### Provided information
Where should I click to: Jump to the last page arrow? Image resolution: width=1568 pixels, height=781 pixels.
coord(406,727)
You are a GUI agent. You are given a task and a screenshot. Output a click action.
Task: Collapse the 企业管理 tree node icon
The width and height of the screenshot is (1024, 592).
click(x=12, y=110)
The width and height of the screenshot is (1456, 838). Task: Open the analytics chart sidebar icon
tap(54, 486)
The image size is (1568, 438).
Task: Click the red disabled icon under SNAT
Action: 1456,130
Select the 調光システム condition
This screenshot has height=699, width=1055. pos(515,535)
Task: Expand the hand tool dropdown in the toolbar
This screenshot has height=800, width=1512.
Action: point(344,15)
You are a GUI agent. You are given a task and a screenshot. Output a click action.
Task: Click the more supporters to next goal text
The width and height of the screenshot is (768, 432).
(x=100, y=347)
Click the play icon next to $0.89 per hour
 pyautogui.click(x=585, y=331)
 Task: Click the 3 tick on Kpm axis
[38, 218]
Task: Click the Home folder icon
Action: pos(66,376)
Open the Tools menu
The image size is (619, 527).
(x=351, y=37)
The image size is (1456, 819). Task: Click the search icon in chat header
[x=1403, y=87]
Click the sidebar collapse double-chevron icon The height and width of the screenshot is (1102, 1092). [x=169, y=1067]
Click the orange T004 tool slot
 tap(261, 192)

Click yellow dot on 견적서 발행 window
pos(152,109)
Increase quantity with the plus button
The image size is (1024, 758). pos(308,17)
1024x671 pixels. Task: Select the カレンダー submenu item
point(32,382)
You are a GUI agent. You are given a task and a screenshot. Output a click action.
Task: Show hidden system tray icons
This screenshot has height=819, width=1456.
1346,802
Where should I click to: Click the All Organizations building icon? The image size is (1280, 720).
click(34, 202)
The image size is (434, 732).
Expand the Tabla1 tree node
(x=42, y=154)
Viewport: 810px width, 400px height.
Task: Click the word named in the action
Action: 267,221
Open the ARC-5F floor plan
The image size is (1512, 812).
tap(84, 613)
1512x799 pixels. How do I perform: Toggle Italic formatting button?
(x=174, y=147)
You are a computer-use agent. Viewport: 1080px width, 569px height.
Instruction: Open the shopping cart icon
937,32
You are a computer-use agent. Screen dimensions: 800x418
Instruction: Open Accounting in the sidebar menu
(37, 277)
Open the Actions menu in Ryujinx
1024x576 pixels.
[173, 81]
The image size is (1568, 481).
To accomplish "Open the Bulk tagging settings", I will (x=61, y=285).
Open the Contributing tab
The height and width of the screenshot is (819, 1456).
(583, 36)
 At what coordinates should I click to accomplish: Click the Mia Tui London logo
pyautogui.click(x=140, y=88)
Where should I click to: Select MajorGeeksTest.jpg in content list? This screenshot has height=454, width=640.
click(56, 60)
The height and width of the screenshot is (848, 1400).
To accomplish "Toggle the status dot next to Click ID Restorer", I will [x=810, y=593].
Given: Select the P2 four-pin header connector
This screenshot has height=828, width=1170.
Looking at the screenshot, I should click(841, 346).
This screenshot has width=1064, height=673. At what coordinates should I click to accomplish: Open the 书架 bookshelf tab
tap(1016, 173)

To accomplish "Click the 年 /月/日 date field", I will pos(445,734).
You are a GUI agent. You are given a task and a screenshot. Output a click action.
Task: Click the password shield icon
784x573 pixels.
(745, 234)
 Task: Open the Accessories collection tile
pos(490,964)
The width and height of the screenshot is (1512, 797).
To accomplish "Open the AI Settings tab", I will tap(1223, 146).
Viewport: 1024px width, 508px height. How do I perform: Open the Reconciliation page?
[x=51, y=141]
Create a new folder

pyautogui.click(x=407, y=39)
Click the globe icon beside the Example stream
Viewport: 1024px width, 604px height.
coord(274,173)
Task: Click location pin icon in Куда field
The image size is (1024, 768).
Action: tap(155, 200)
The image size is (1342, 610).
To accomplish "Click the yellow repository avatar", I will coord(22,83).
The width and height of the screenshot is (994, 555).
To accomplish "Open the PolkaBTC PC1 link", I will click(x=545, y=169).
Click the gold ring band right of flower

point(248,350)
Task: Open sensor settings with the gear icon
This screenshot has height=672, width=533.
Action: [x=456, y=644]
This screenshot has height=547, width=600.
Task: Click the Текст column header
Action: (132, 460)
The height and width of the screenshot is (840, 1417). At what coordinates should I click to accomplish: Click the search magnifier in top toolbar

### What you should do
Format every line of the listing above as a numbered list, skipping blank lines.

### Output below
1. Where should I click to: Jump to the last page arrow? Image resolution: width=1568 pixels, height=781 pixels.
2. coord(406,727)
3. You are a GUI agent. You are given a task and a screenshot. Output a click action.
4. Task: Collapse the 企业管理 tree node icon
5. The width and height of the screenshot is (1024, 592).
6. click(x=12, y=110)
7. The width and height of the screenshot is (1456, 838). Task: Open the analytics chart sidebar icon
8. tap(54, 486)
9. The image size is (1568, 438).
10. Task: Click the red disabled icon under SNAT
11. Action: 1456,130
12. Select the 調光システム condition
13. This screenshot has height=699, width=1055. pos(515,535)
14. Task: Expand the hand tool dropdown in the toolbar
15. This screenshot has height=800, width=1512.
16. Action: point(344,15)
17. You are a GUI agent. You are given a task and a screenshot. Output a click action.
18. Task: Click the more supporters to next goal text
19. The width and height of the screenshot is (768, 432).
20. (x=100, y=347)
21. Click the play icon next to $0.89 per hour
22.  pyautogui.click(x=585, y=331)
23.  Task: Click the 3 tick on Kpm axis
24. [38, 218]
25. Task: Click the Home folder icon
26. Action: pos(66,376)
27. Open the Tools menu
28. The image size is (619, 527).
29. (x=351, y=37)
30. The image size is (1456, 819). Task: Click the search icon in chat header
31. [x=1403, y=87]
32. Click the sidebar collapse double-chevron icon The height and width of the screenshot is (1102, 1092). [x=169, y=1067]
33. Click the orange T004 tool slot
34.  tap(261, 192)
35. Click yellow dot on 견적서 발행 window
36. pos(152,109)
37. Increase quantity with the plus button
38. The image size is (1024, 758). pos(308,17)
39. 1024x671 pixels. Task: Select the カレンダー submenu item
40. point(32,382)
41. You are a GUI agent. You are given a task and a screenshot. Output a click action.
42. Task: Show hidden system tray icons
43. This screenshot has height=819, width=1456.
44. 1346,802
45. Where should I click to: Click the All Organizations building icon? The image size is (1280, 720).
46. click(34, 202)
47. The image size is (434, 732).
48. Expand the Tabla1 tree node
49. (x=42, y=154)
50. Viewport: 810px width, 400px height.
51. Task: Click the word named in the action
52. Action: 267,221
53. Open the ARC-5F floor plan
54. The image size is (1512, 812).
55. tap(84, 613)
56. 1512x799 pixels. How do I perform: Toggle Italic formatting button?
57. (x=174, y=147)
58. You are a computer-use agent. Viewport: 1080px width, 569px height.
59. Instruction: Open the shopping cart icon
60. 937,32
61. You are a computer-use agent. Screen dimensions: 800x418
62. Instruction: Open Accounting in the sidebar menu
63. (37, 277)
64. Open the Actions menu in Ryujinx
65. 1024x576 pixels.
66. [173, 81]
67. The image size is (1568, 481).
68. To accomplish "Open the Bulk tagging settings", I will (x=61, y=285).
69. Open the Contributing tab
70. The height and width of the screenshot is (819, 1456).
71. (583, 36)
72.  At what coordinates should I click to accomplish: Click the Mia Tui London logo
73. pyautogui.click(x=140, y=88)
74. Where should I click to: Select MajorGeeksTest.jpg in content list? This screenshot has height=454, width=640.
75. click(56, 60)
76. The height and width of the screenshot is (848, 1400).
77. To accomplish "Toggle the status dot next to Click ID Restorer", I will [x=810, y=593].
78. Given: Select the P2 four-pin header connector
79. This screenshot has height=828, width=1170.
80. Looking at the screenshot, I should click(841, 346).
81. This screenshot has width=1064, height=673. At what coordinates should I click to accomplish: Open the 书架 bookshelf tab
82. tap(1016, 173)
83. To accomplish "Click the 年 /月/日 date field", I will pos(445,734).
84. You are a GUI agent. You are given a task and a screenshot. Output a click action.
85. Task: Click the password shield icon
86. 784x573 pixels.
87. (745, 234)
88.  Task: Open the Accessories collection tile
89. pos(490,964)
90. The width and height of the screenshot is (1512, 797).
91. To accomplish "Open the AI Settings tab", I will tap(1223, 146).
92. Viewport: 1024px width, 508px height. How do I perform: Open the Reconciliation page?
93. [x=51, y=141]
94. Create a new folder
95. pyautogui.click(x=407, y=39)
96. Click the globe icon beside the Example stream
97. Viewport: 1024px width, 604px height.
98. coord(274,173)
99. Task: Click location pin icon in Куда field
100. The image size is (1024, 768).
101. Action: tap(155, 200)
102. The image size is (1342, 610).
103. To accomplish "Click the yellow repository avatar", I will coord(22,83).
104. The width and height of the screenshot is (994, 555).
105. To accomplish "Open the PolkaBTC PC1 link", I will click(x=545, y=169).
106. Click the gold ring band right of flower
107. point(248,350)
108. Task: Open sensor settings with the gear icon
109. This screenshot has height=672, width=533.
110. Action: [x=456, y=644]
111. This screenshot has height=547, width=600.
112. Task: Click the Текст column header
113. Action: (132, 460)
114. The height and width of the screenshot is (840, 1417). At what coordinates should I click to accomplish: Click the search magnifier in top toolbar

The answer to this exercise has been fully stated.